Federalism and Partial Birth Abortion:

In Gonzales v. Carhart, today's partial birth abortion decision, the mostly liberal advocates of virtually limitless congressional power under the Commerce Clause are to a certain extent reaping the fruit of what they sowed in cases such as Gonzales v. Raich. I discussed this point in more detail in a post discussing the oral argument in Carhart, back in November. In the argument, Justice Stevens and Justice Ginsburg expressed concern that a federal ban on partial birth abortion - particularly one that extends to free abortion clinics - may exceed Congress' Commerce Clause authority, which only gives it the power to regulate "commerce . . . among the several States:" That concern is, in my view, well-taken. However, it directly contradicts the Court's decision in Gonzales v. Raich, which endorsed virtually unlimited congressional power over anything that Congress has a "rational" basis to believe is even remotely connected to interstate commerce. Ironically, Stevens wrote the majority opinion in Raich, and Ginsburg signed on to it. For more details on why Raich, for all practical purposes, completely negates limits on congressional power, see my article on the case, and also the excellent analysis by VC co-conspirator Jonathan Adler. Obviously, liberal justices were not the only ones to endorse essentially unlimited federal power in Raich, and David Bernstein is right to call attention to Justice Scalia's possible doubts about the validity of his deeply flawed concurring opinion in that case. I critique that opinion at pp. 25-27 of my article.

I warned in the article and in my November post on Carhart that virtually limitless federal power can be used to uphold far-reaching conservative legislation, as well as liberal, and that it is far from clear that unlimited federal power is in the interests of liberals in an era when the federal government will often be controlled by conservative Republicans. And I explained how the federal partial birth abortion ban is an example supporting my point.

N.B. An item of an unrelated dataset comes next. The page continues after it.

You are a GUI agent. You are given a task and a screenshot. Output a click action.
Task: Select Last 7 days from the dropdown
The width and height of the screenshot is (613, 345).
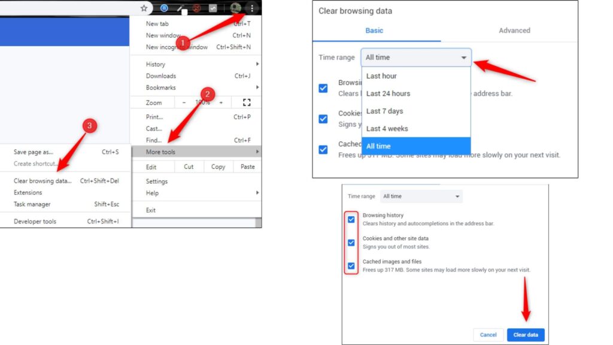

More importantly in a highly diverse society most such controversial social issues are better handled at the state, local, and private sector levels than through a one-size-fits all federal solution. Federalism debates often come down to a matter of whose ox is being gored in a particular case, which is perhaps understandable. However, there are also important systematic advantages of decentralization that are lost under a central government with nearly unlimited power. I will not go over those advantages in detail in this already lengthy post. But I have written about them extensively in the Raich article, and also here, here, here, and here, among other places.

Perhaps one consequence of Gonzales v. Carhart will be at least a modest increase in appreciation for federalism among both liberal and conservative jurists.

UPDATE: As I noted in my November post, the parties in this case did not raise the Commerce Clause/federalism issue, and the Court therefore was right not to address it. This post is not so much a criticism of the Court's reasoning, as an analysis of the case's broader implications.